“That’s what I do, I fix things” — The Penguin’s “Homecoming”


The daughter of crime boss Carmine “The Roman” Falcone, Sofia, was established in the comics in the miniseries Batman: The Long Halloween by Jeph Loeb & Tim Sale. Sofia, whose married name was Gigante, was a large woman, devoted to her father. At the end of the miniseries, she falls out of a high-story window in a fight with Catwoman. She survives, and we see her in Loeb & Sale’s followup miniseries, Batman: Dark Victory, in a wheelchair, her head held immobile by metal rods.

Dark Victory is about the Hangman murderer, who kills corrupt cops, revealed in the end to be Sofia, whose injuries were not as bad as she let on. She is killed in the end by Two-Face—who is the prime suspect for the Hangman murders for much of the miniseries.

The Penguin has both used and not used the comics as a template for the screen versions of the Falcone family that we first saw in The Batman. There are still Hangman murders, but they’re of women, not cops, and instead of Sofia being the surprise culprit after a long mystery story, she is instead the one everyone believes did it, though the true culprit was her father. In addition, rather than having her marry a Gigante, we have Gigante be her mother’s maiden name which—having killed almost the entire Falcone family last week—she claims as her own, declaring the Falcone family to be dead.

━━━━━━━━━━━━━━━━

=== WRITTEN EXERCISE ===
Write out the stretch of the review from "The daughter of" through "of the miniseries.", switching "miniseries" to "limited series".

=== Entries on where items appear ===
━━━━━━━━━━━━━━━━

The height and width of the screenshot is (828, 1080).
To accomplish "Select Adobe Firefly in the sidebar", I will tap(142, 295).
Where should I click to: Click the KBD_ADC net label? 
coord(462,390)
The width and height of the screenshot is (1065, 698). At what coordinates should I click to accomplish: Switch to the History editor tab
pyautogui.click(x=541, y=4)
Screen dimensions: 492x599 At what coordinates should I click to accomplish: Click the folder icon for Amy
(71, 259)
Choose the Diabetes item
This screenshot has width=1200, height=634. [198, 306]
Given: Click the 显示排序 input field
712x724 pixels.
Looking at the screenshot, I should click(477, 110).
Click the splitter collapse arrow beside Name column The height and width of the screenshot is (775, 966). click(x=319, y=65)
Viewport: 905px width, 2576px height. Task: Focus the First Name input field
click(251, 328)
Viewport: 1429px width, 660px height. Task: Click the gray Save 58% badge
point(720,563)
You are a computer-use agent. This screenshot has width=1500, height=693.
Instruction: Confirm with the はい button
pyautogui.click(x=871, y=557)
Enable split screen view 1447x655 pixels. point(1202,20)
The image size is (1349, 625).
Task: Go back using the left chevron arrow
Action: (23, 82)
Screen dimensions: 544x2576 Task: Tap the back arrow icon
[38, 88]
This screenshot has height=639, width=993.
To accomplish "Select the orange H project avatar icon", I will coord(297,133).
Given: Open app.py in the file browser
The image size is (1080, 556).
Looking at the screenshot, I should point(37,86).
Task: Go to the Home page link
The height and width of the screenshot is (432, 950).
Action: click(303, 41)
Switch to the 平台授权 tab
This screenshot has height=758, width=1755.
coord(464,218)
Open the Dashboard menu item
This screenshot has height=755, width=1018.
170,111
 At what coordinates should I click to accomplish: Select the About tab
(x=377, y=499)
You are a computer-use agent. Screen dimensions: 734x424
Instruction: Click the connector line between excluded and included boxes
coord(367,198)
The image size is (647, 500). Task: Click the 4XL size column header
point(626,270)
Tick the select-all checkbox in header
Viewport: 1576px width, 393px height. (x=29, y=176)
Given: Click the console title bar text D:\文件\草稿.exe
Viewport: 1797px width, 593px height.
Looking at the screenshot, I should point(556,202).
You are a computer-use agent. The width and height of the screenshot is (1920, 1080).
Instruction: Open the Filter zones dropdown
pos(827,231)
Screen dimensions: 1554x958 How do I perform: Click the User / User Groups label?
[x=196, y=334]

━━━━━━━━━━━━━━━━

=== RESULT ===
The daughter of crime boss Carmine “The Roman” Falcone, Sofia, was established in the comics in the limited series Batman: The Long Halloween by Jeph Loeb & Tim Sale. Sofia, whose married name was Gigante, was a large woman, devoted to her father. At the end of the limited series, she falls out of a high-story window in a fight with Catwoman. She survives, and we see her in Loeb & Sale’s followup limited series, Batman: Dark Victory, in a wheelchair, her head held immobile by metal rods.

Dark Victory is about the Hangman murderer, who kills corrupt cops, revealed in the end to be Sofia, whose injuries were not as bad as she let on. She is killed in the end by Two-Face—who is the prime suspect for the Hangman murders for much of the limited series.